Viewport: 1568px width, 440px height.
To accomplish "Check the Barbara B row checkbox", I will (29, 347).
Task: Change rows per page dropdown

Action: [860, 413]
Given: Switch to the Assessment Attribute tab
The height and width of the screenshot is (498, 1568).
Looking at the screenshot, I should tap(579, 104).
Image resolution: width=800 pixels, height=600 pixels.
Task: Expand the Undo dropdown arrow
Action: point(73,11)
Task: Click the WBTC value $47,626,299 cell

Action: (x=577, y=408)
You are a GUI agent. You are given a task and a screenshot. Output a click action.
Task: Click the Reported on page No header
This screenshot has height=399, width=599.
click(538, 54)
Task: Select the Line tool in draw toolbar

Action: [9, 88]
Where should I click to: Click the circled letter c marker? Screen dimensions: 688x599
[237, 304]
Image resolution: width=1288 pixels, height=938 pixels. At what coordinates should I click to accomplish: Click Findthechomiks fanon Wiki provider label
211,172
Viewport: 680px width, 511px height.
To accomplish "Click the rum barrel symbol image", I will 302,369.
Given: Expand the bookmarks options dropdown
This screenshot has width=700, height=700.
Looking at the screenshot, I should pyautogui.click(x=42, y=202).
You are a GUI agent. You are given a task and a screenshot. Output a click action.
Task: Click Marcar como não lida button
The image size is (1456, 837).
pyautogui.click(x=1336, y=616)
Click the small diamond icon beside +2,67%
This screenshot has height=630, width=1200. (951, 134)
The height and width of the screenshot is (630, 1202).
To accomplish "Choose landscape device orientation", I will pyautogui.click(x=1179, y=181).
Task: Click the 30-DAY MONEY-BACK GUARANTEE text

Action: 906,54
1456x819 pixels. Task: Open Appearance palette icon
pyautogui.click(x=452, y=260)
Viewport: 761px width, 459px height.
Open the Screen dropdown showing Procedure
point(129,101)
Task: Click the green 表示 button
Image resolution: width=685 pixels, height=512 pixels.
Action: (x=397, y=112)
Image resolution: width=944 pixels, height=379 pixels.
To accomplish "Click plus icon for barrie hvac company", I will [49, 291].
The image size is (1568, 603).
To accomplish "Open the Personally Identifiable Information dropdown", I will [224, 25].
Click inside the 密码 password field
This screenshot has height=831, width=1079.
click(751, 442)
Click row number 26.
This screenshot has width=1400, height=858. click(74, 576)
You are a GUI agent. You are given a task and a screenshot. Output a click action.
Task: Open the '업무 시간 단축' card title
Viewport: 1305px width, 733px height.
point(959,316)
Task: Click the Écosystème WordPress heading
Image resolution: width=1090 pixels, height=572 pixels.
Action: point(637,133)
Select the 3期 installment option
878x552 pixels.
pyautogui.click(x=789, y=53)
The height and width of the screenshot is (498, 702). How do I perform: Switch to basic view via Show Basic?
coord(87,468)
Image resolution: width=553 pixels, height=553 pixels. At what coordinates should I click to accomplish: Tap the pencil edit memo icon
********************
_Task to carry out:_ The expected response is the material above given again line by line, from its first line to the line holding "The height and width of the screenshot is (630, 1202).", inclusive.

_Response box:_
Viewport: 1568px width, 440px height.
To accomplish "Check the Barbara B row checkbox", I will (29, 347).
Task: Change rows per page dropdown

Action: [860, 413]
Given: Switch to the Assessment Attribute tab
The height and width of the screenshot is (498, 1568).
Looking at the screenshot, I should tap(579, 104).
Image resolution: width=800 pixels, height=600 pixels.
Task: Expand the Undo dropdown arrow
Action: point(73,11)
Task: Click the WBTC value $47,626,299 cell

Action: (x=577, y=408)
You are a GUI agent. You are given a task and a screenshot. Output a click action.
Task: Click the Reported on page No header
This screenshot has height=399, width=599.
click(538, 54)
Task: Select the Line tool in draw toolbar

Action: [9, 88]
Where should I click to: Click the circled letter c marker? Screen dimensions: 688x599
[237, 304]
Image resolution: width=1288 pixels, height=938 pixels. At what coordinates should I click to accomplish: Click Findthechomiks fanon Wiki provider label
211,172
Viewport: 680px width, 511px height.
To accomplish "Click the rum barrel symbol image", I will 302,369.
Given: Expand the bookmarks options dropdown
This screenshot has width=700, height=700.
Looking at the screenshot, I should pyautogui.click(x=42, y=202).
You are a GUI agent. You are given a task and a screenshot. Output a click action.
Task: Click Marcar como não lida button
The image size is (1456, 837).
pyautogui.click(x=1336, y=616)
Click the small diamond icon beside +2,67%
This screenshot has height=630, width=1200. (951, 134)
The height and width of the screenshot is (630, 1202).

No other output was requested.